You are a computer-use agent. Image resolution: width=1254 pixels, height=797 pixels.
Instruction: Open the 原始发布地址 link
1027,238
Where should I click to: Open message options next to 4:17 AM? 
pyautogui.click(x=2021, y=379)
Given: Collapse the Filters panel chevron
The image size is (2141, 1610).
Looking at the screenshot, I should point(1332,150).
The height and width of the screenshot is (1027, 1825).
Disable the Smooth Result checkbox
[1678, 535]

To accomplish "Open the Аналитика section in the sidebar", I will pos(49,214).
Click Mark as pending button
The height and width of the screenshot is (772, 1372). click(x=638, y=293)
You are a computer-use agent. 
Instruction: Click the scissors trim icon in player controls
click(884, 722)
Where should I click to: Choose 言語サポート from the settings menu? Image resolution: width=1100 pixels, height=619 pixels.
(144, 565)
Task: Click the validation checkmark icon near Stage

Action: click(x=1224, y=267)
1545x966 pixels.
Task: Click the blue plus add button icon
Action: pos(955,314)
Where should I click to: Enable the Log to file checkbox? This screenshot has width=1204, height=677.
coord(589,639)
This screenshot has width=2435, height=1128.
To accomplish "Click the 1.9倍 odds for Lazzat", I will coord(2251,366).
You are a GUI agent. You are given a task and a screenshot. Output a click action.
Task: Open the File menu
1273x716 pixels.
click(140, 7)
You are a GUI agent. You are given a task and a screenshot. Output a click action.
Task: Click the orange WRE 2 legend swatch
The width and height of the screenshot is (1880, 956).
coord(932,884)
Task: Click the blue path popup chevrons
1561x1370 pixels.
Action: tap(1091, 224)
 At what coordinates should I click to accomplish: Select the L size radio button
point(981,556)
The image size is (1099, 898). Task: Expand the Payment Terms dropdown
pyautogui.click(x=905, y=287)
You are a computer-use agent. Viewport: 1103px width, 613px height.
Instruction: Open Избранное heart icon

--------------------------------

EXERCISE |
Report every line in the listing that holds the word "will".

WRITTEN ANSWER |
To accomplish "Open the Аналитика section in the sidebar", I will pos(49,214).
To accomplish "Click the 1.9倍 odds for Lazzat", I will coord(2251,366).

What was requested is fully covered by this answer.